In this sense, Jessop (2013) is right to note that neoliberalism should perhaps better be thought of as a Kampfbegriff, a term of struggle, rather than a (purely) diagnostic denominator. It constitutes a form of ‘resistance’ to transformations of knowledge production, communicates agreement that the current state of affairs is unacceptable, and – at least in principle – a willingness to change it.
This raises the question of who the critique of neoliberalism in academia is addressed to? If it’s intended to instil critical consciousness in the familiar mode of ‘unmasking’ then why is neoliberalism so healthy? Why does critique proliferate without any corresponding increase in practice? Why do academics talk constantly about the evils of neoliberalism in academia while failing to do anything to change them? This paradox is becoming acknowledged but it’s important to stress that Jana Bacevic is, to the best of my knowledge, the first person to have raised this as a paradox to be explained. If we see neoliberalism as an epistemic subject, the significance of ‘fighting-words’ might appear obvious. As she puts it:
If neoliberalism is an intellectual project, then it makes perfect sense to assume that what is needed to counter it is equally intellectual in nature (cf. Gane 2014). If neoliberalism is inimical, adversarial, or simply alien to scholarship ‘as such’, then the obvious implication is that we should fight it with more scholarship. Even further: scholarship itself – especially if it takes ‘useless’, unquantifiable forms, as, for instance, in the calls for ‘slow scholarship’ – is equated with an act of resistance.

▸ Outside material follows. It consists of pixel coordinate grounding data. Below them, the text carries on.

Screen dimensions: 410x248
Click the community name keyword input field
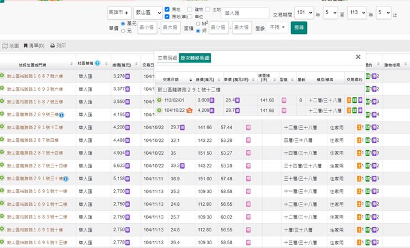(245, 13)
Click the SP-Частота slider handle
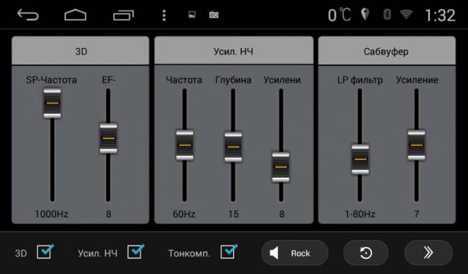This screenshot has width=468, height=274. pos(52,103)
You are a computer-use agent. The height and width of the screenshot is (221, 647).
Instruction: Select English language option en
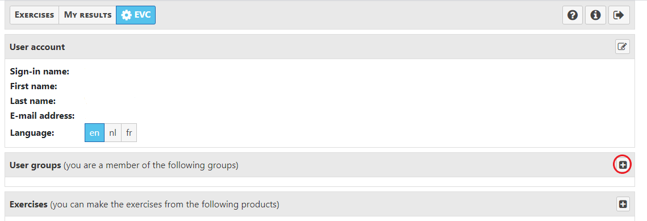pos(94,133)

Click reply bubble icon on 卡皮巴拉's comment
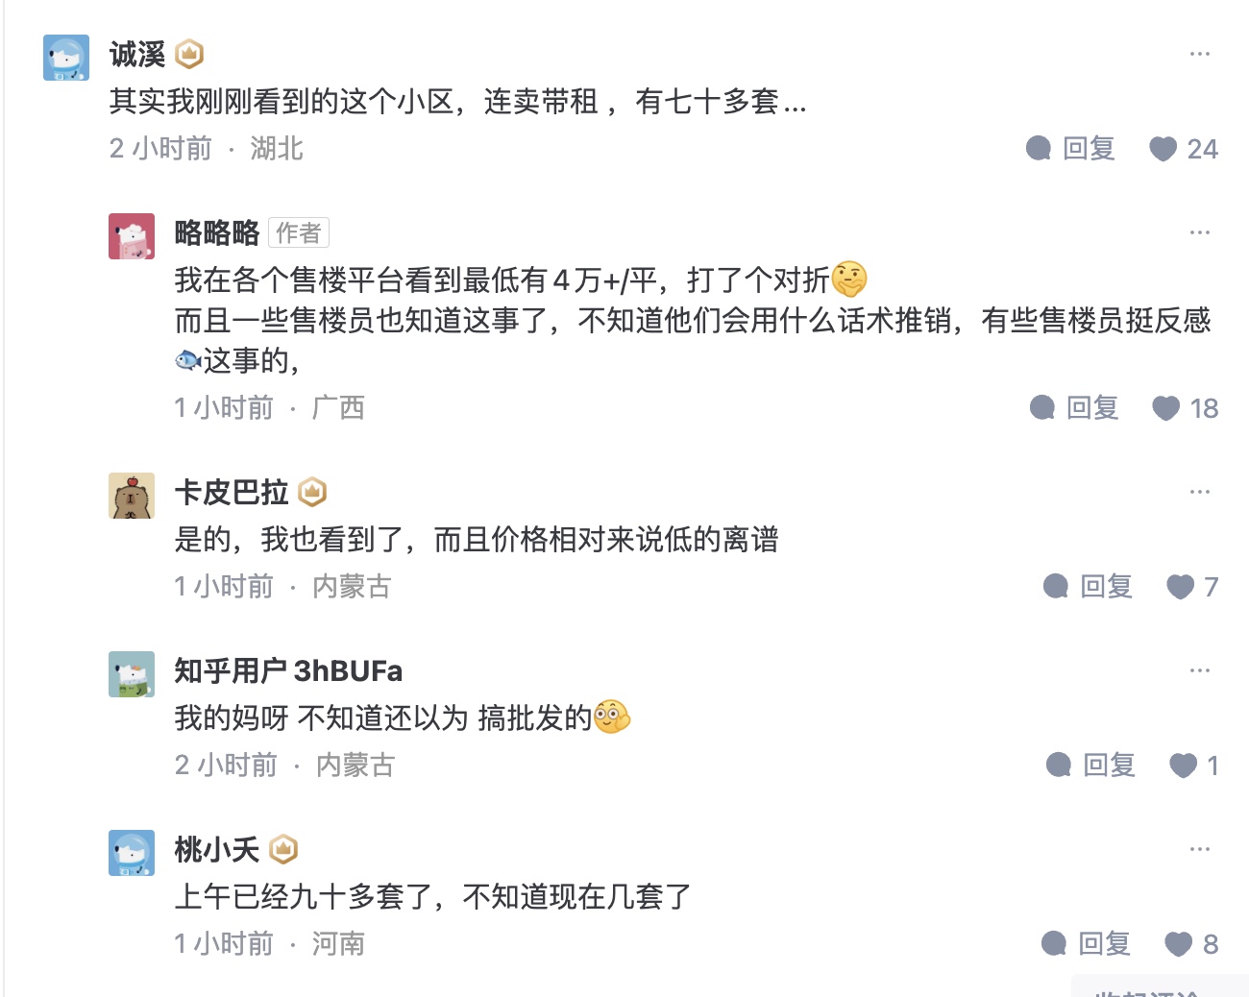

However this assumes power relations are equal to knowledge about power relations, “almost as if it assumes interpreting the world will automatically propel one towards changing it”. This is not to say that neoliberalism has co-opted critique but rather to stress that critique was never outside neoliberalism: the conditions in which critique is constituted are what we talk about when we talk about neolberalism. Why would we assume we could escape them through the power of our ideas? This is the question Bacevic both asks and answers in her PhD and in this paper, albeit in a more truncated form. It involves a diagnosis of what she (wonderfully) calls the “politically soothing, yet epistemically limited assumption that knowledge automatically translates into action” – something with equal foundation in both the orientation of critical theory which saw ‘unmasking’ as sufficient for action & approaches to performativity which saw reframing as remaking – and the conceptual detritus which gets in the way of our dealing with the intellectual and practical implications of its falsity. In fact this is crucial to understanding the ambiguity of contemporary neoliberalism:
The fact that it is perfectly possible to engage in ever-more-sophisticated analyses of the nature of the ‘neoliberal beast’ from within its belly is more relevant for understanding contemporary contradictions generated by ‘reflexive’ capitalism than all the writings of Hayek, Mises, and the Mont Pelerin ‘thought collective’ combined. There is (and should be) space for both, of course; but we should not avoid some of the crucial, if slightly unpleasant, questions about the relationship between ‘knowing’ neoliberalism and doing something about neoliberalism.